Exclude all pictures, and reproduce exactly the lines from the one containing "Instruction: Open the Snipping Tool app tile" through the end of the records, with nothing else added.

### Listed records
# # #

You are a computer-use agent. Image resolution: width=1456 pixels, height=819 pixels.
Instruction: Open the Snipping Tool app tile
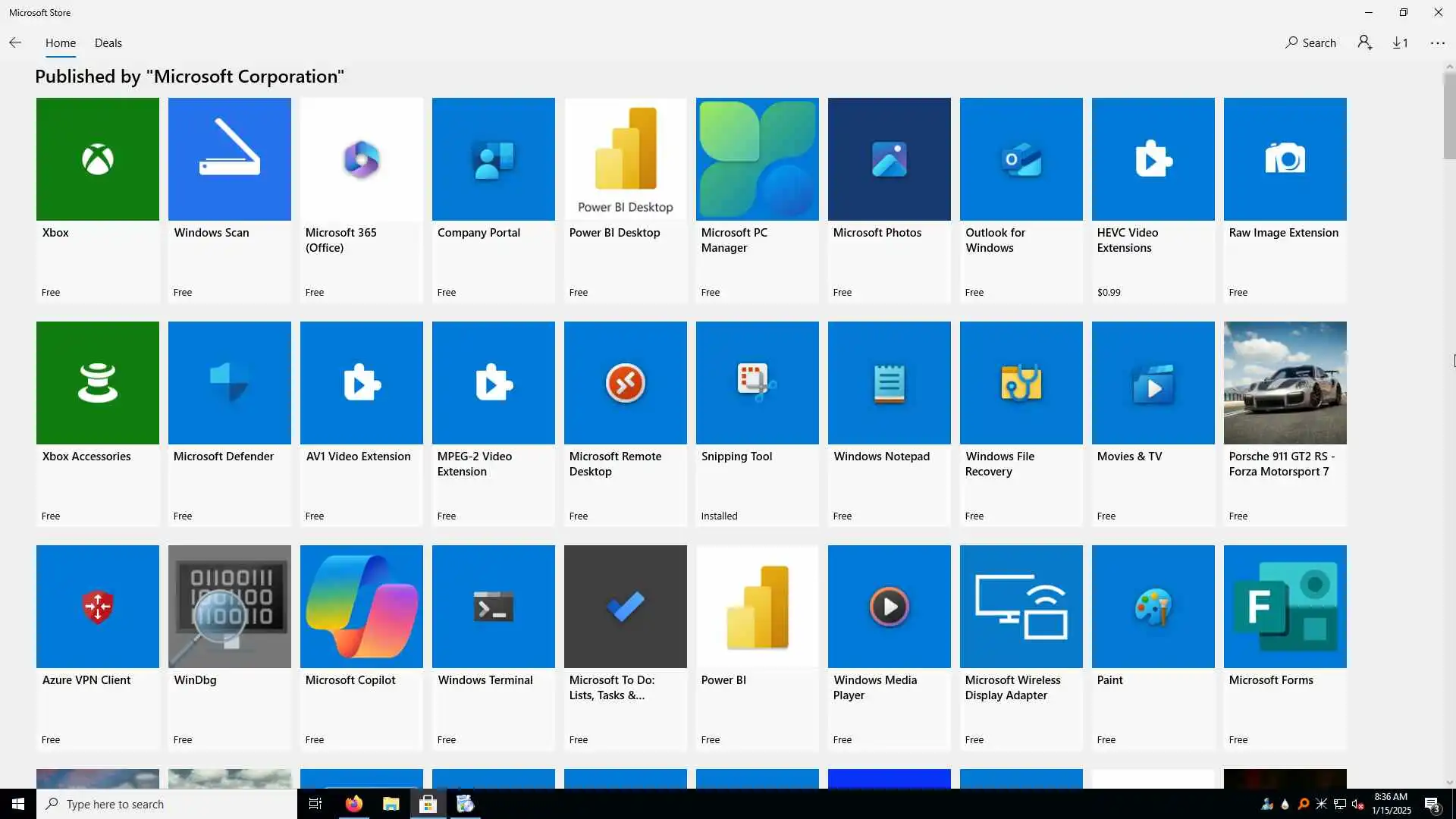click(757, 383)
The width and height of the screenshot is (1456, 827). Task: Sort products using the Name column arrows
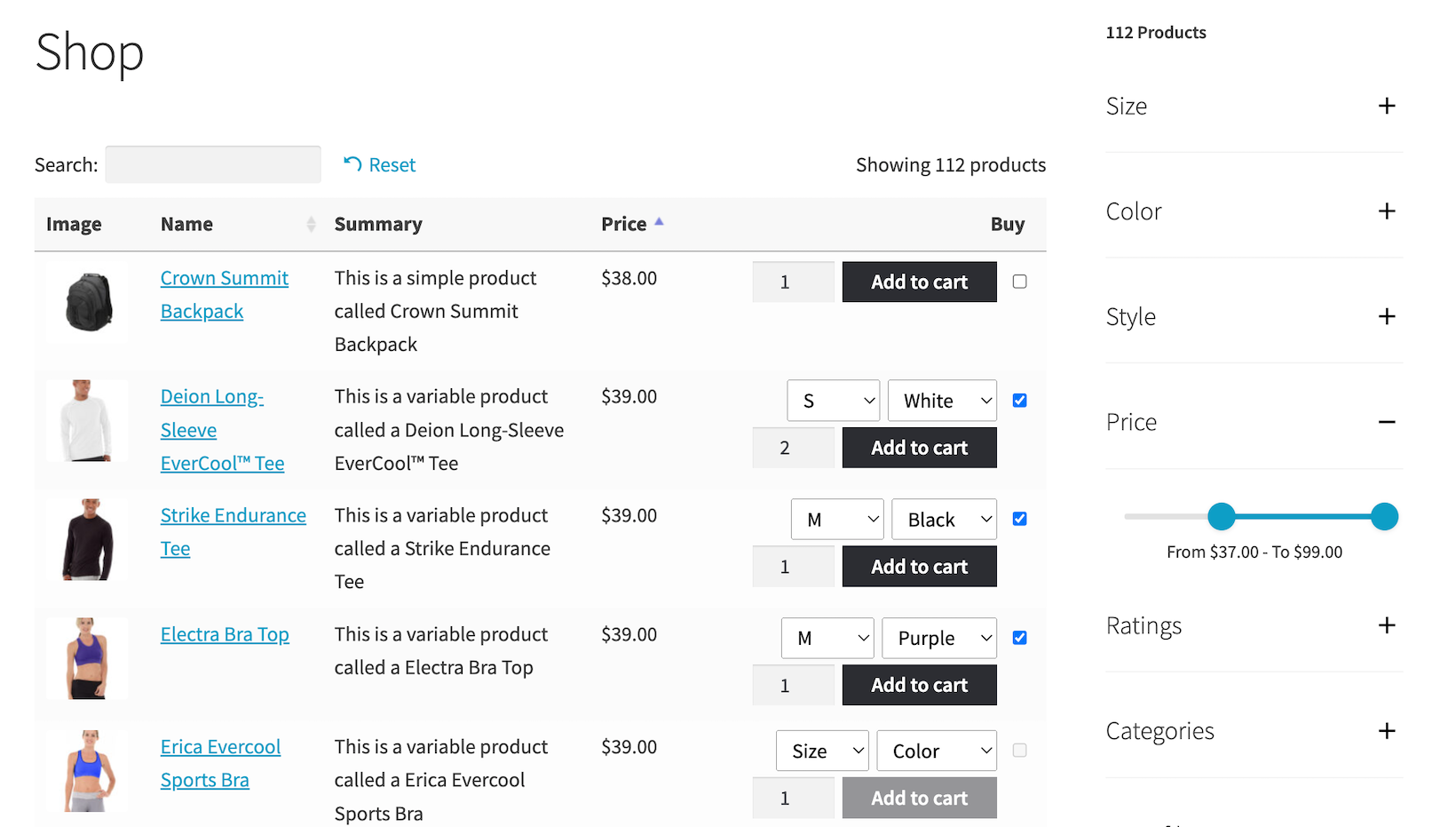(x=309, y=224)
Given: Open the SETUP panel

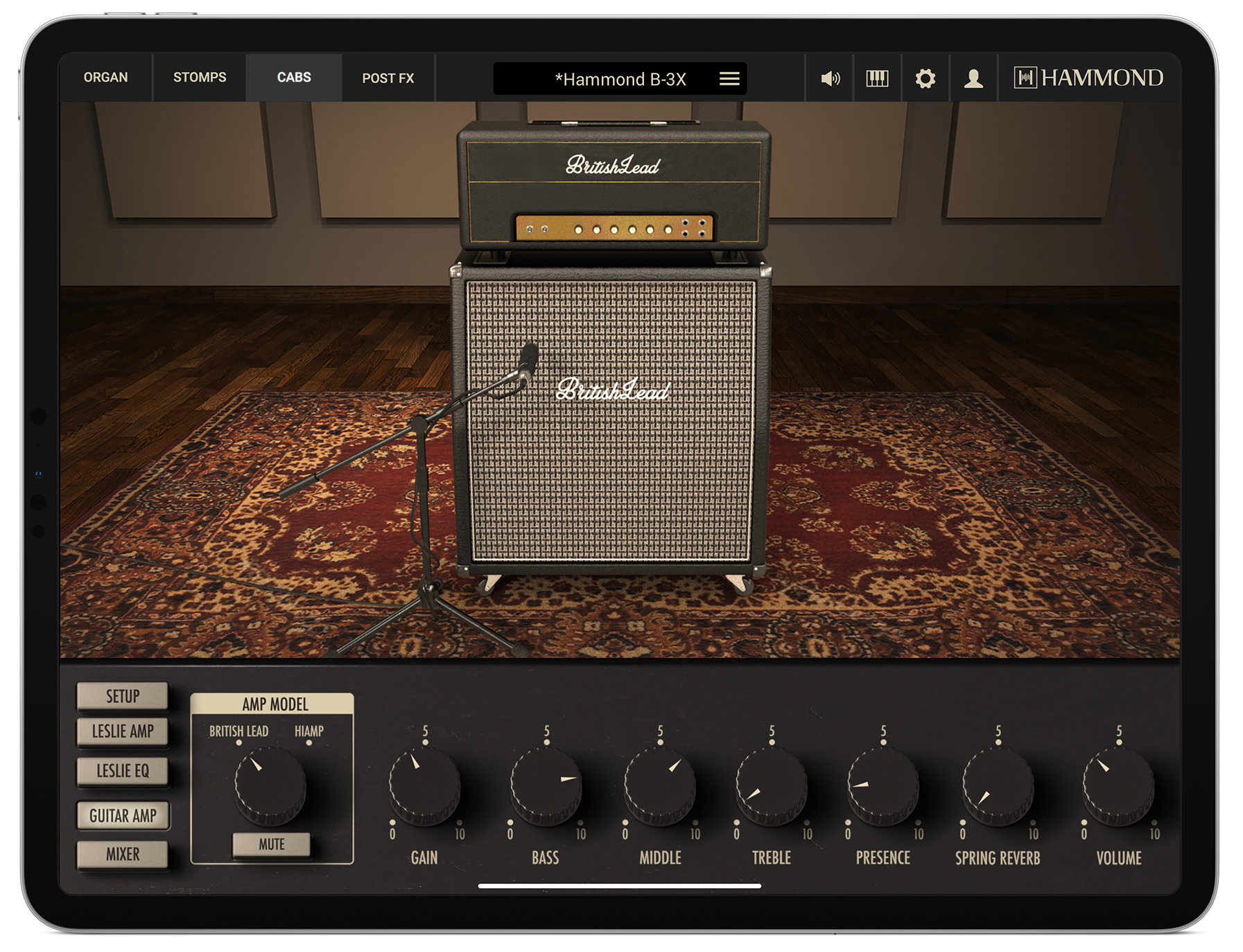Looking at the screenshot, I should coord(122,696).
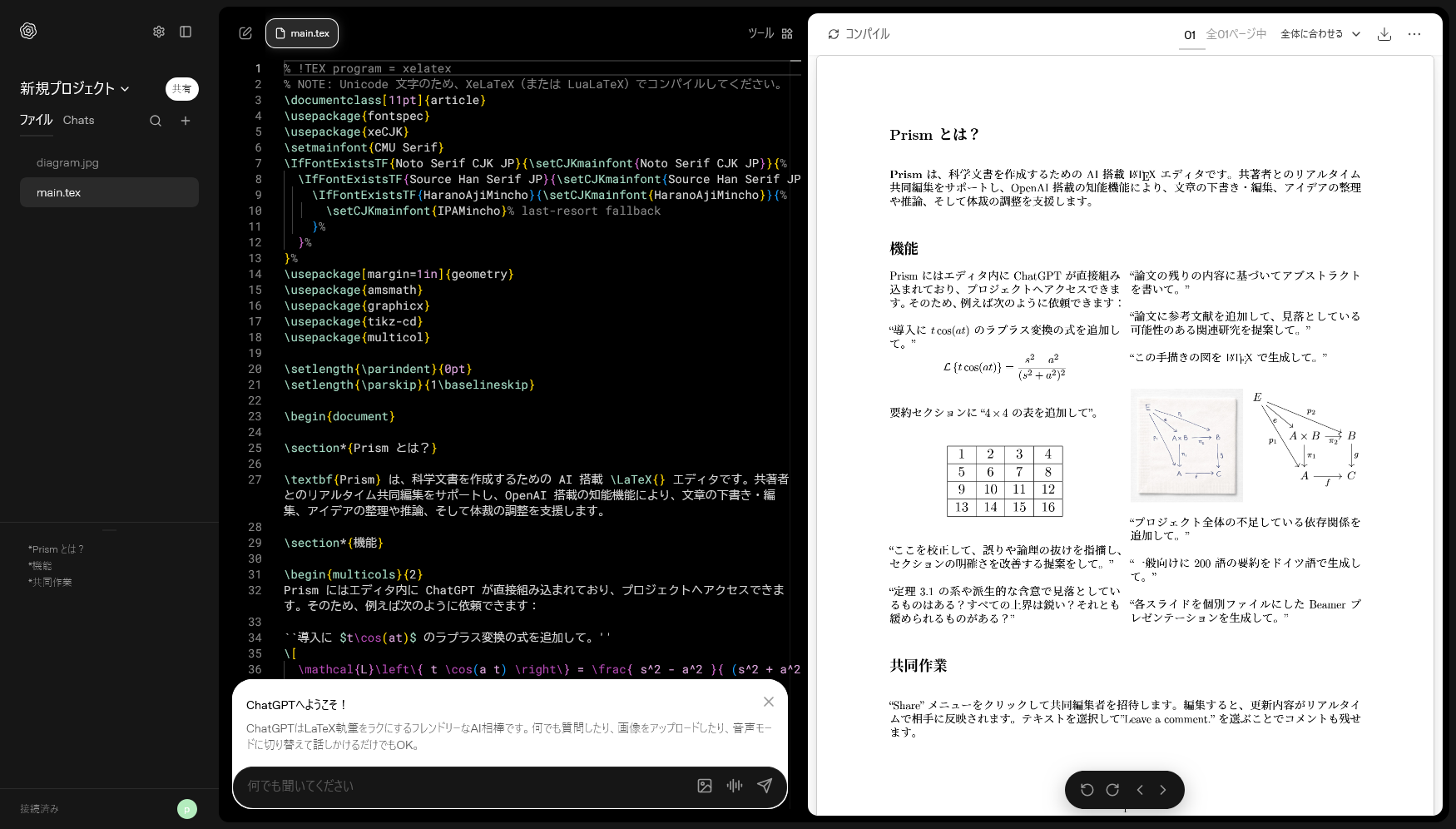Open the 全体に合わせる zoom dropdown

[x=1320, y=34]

# # #

### Answer space
Instruction: Open the Snipping Tool app tile
click(757, 383)
The width and height of the screenshot is (1456, 827). Task: Sort products using the Name column arrows
(x=309, y=224)
Given: Open the SETUP panel

Looking at the screenshot, I should coord(122,696).
Open the 全体に合わせる zoom dropdown

[x=1320, y=34]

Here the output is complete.